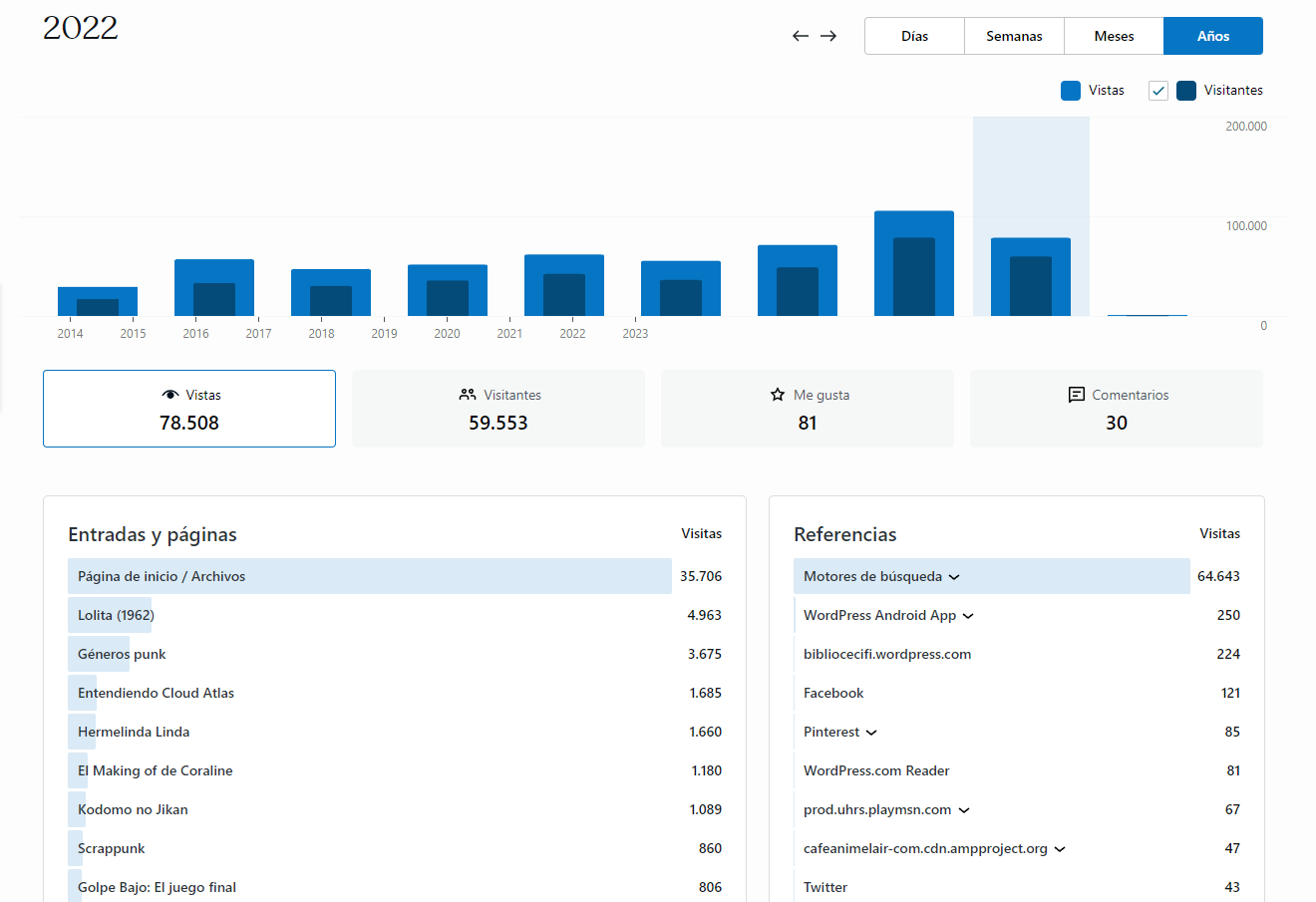Expand the Motores de búsqueda referrer
Viewport: 1316px width, 902px height.
pyautogui.click(x=954, y=577)
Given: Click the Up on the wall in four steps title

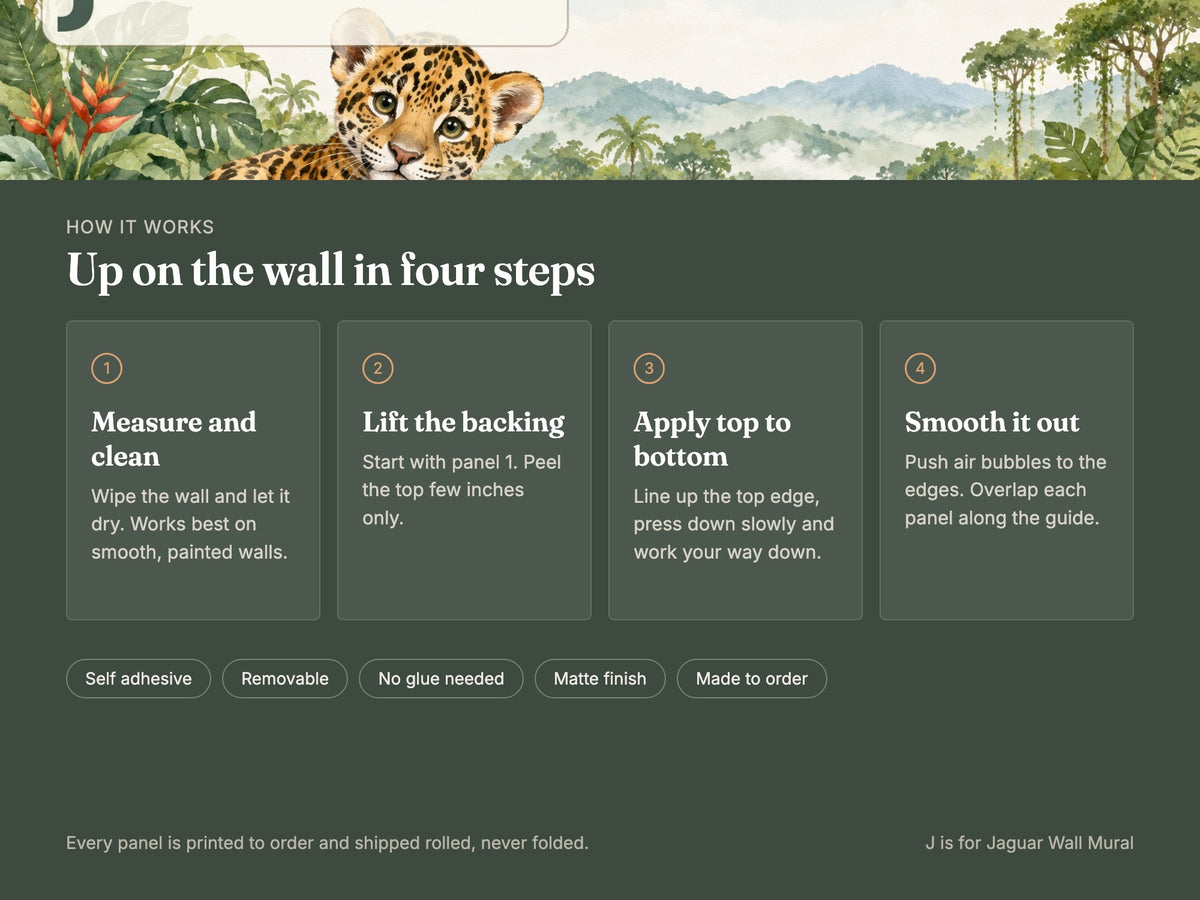Looking at the screenshot, I should point(331,271).
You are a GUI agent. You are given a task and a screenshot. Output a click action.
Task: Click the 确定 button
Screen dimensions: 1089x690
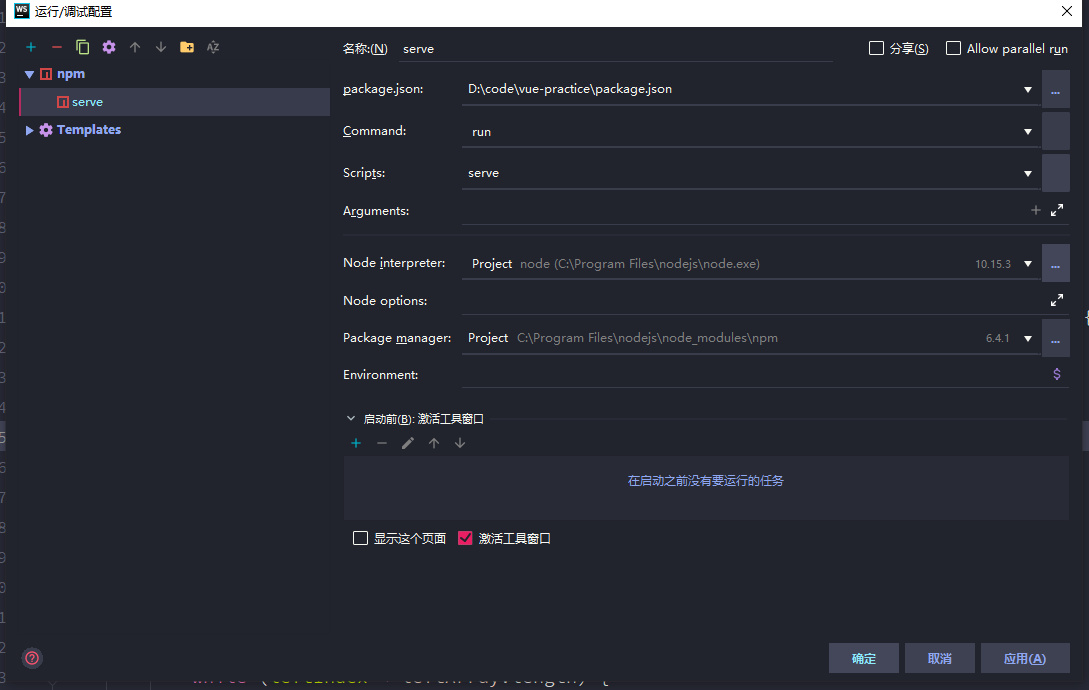click(863, 658)
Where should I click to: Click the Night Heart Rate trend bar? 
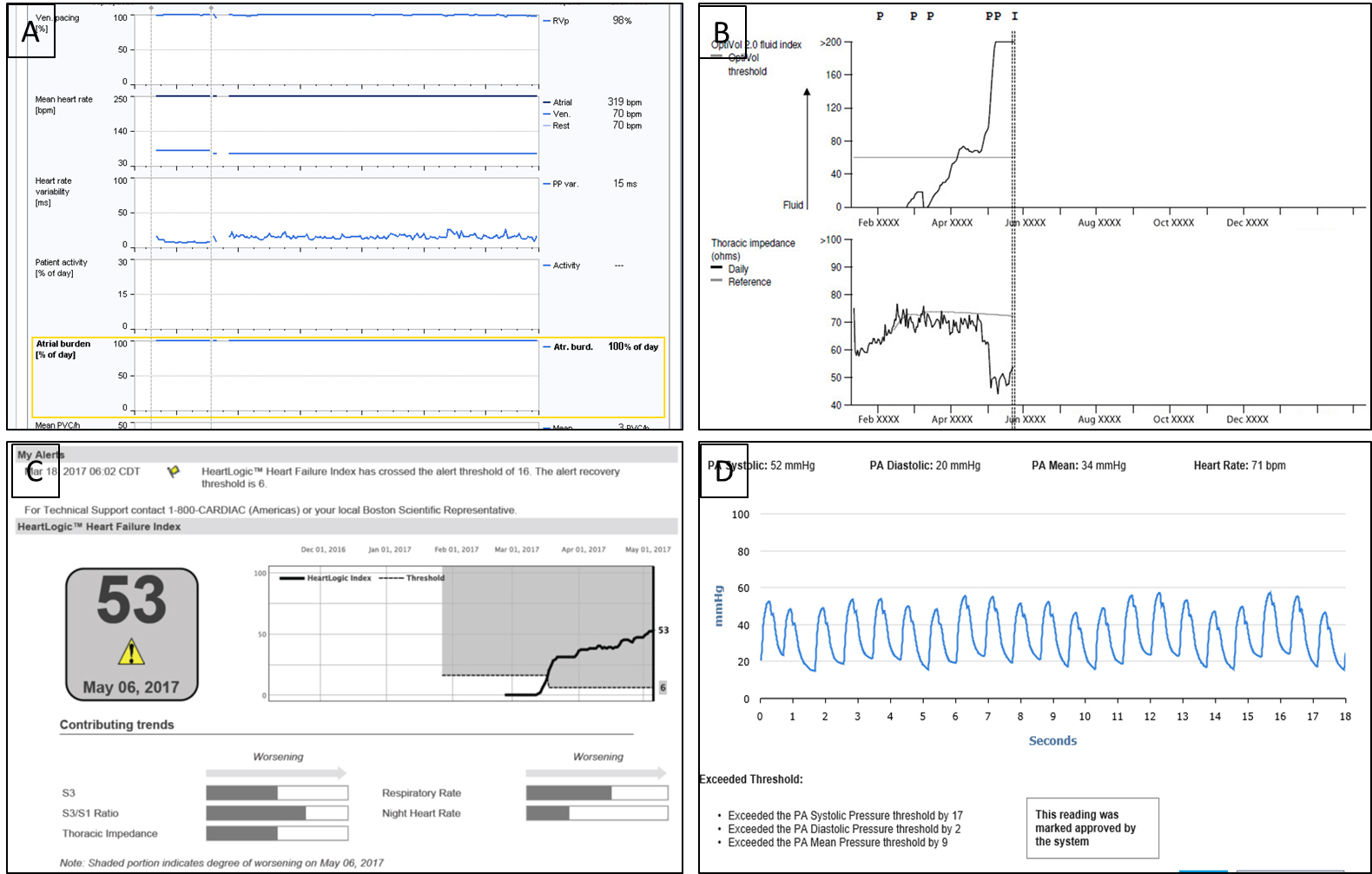pyautogui.click(x=597, y=813)
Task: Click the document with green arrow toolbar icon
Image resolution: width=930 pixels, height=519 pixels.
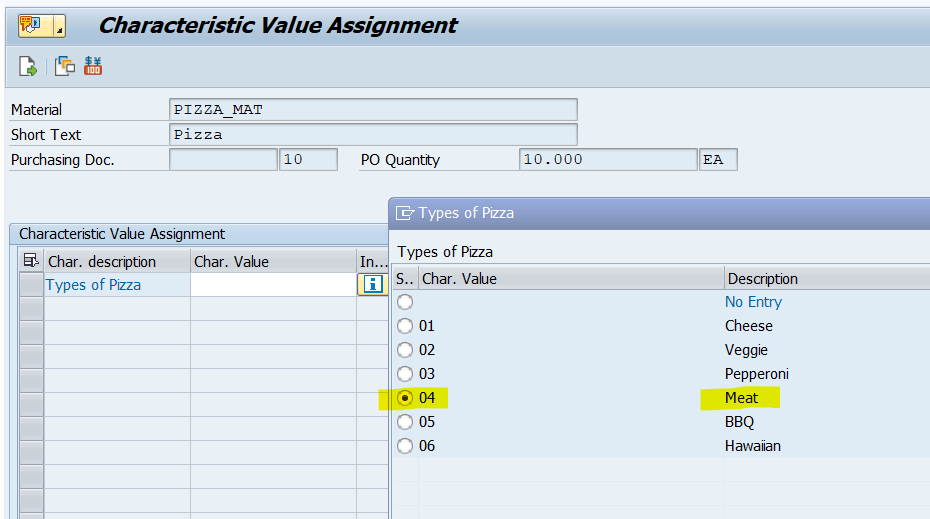Action: [28, 67]
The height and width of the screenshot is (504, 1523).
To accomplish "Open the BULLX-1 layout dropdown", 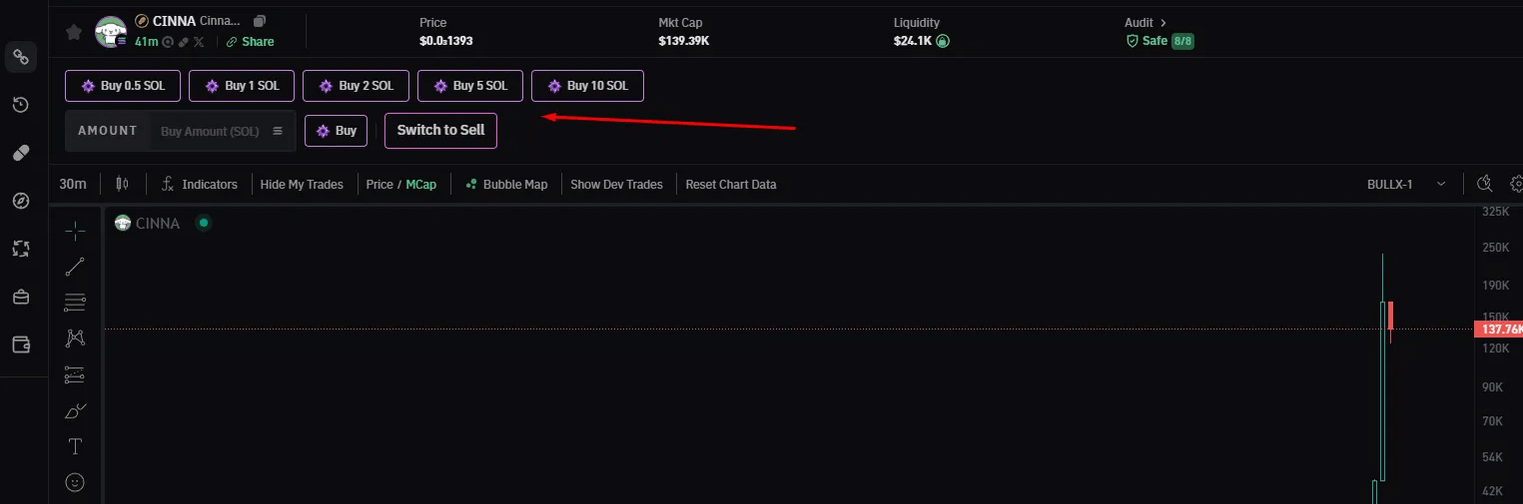I will 1405,184.
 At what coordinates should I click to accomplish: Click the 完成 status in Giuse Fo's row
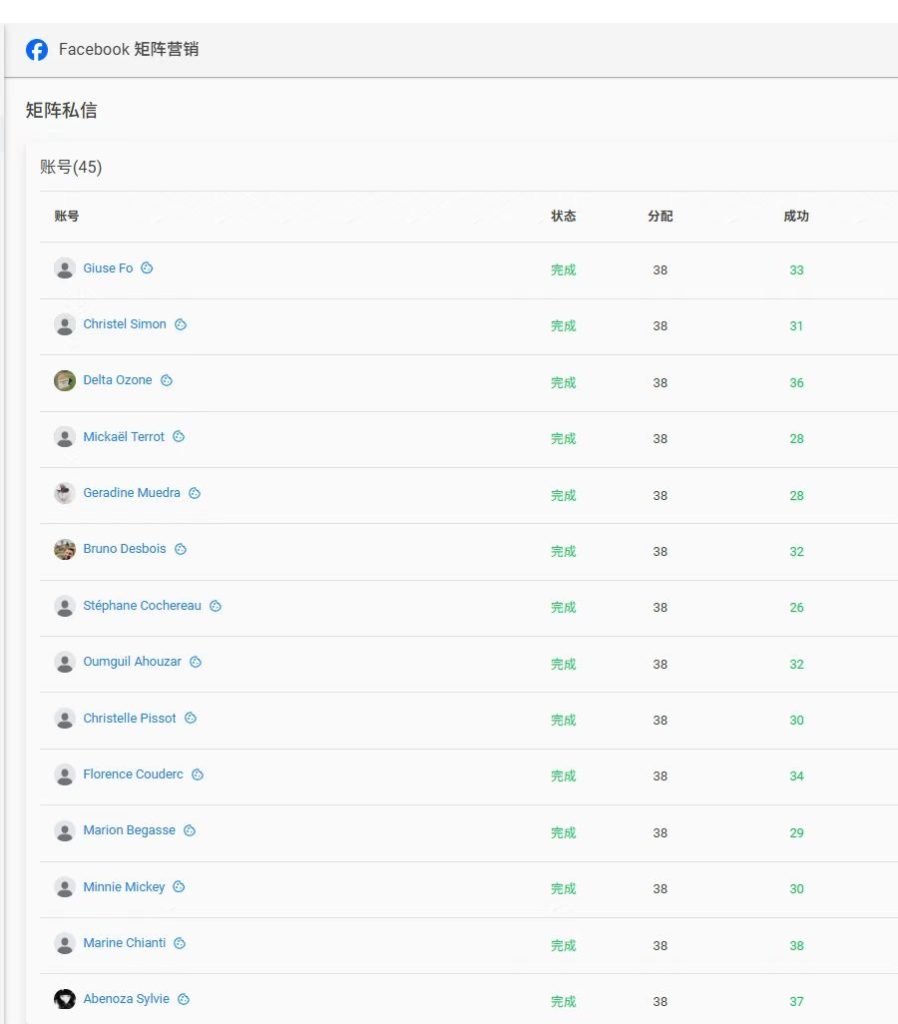pyautogui.click(x=563, y=270)
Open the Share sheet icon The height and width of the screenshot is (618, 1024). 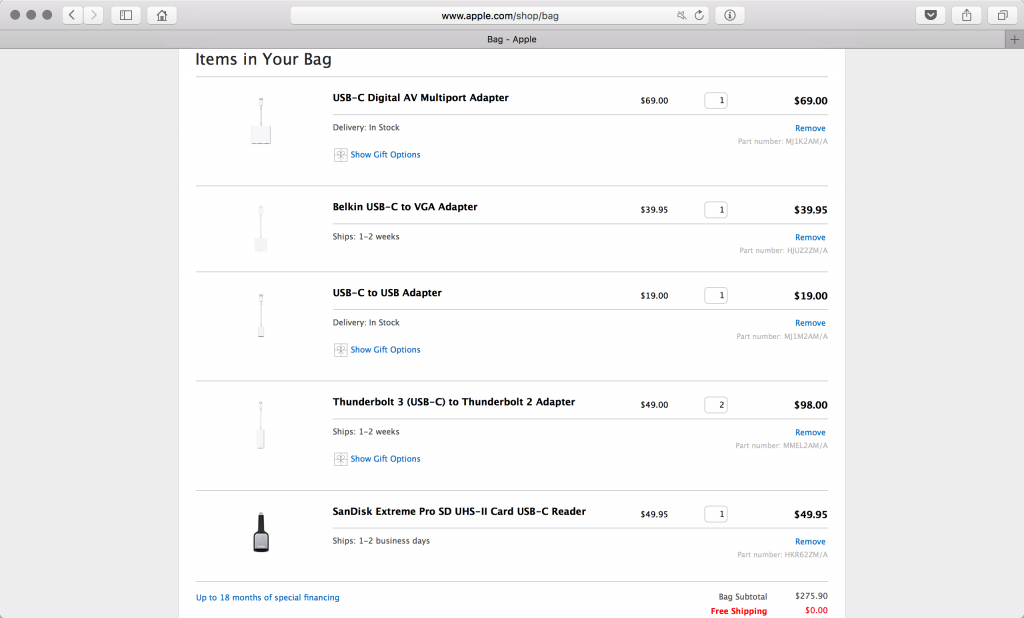tap(966, 15)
▬▬▬
TASK PROMPT
Return exactly the stretch above whose first line contains "Given: Click the" and whose last line contains "The height and width of the screenshot is (504, 1523).", and nothing outside it. The pictures should not appear.

SOLUTION FOR THIS EXERCISE
Given: Click the Up on the wall in four steps title

Looking at the screenshot, I should point(331,271).
You are a GUI agent. You are given a task and a screenshot. Output a click action.
Task: Click the 确定 button
Screen dimensions: 1089x690
click(863, 658)
Where should I click to: Click the Night Heart Rate trend bar? 
pyautogui.click(x=597, y=813)
Task: Click the document with green arrow toolbar icon
Image resolution: width=930 pixels, height=519 pixels.
Action: [28, 67]
The height and width of the screenshot is (504, 1523).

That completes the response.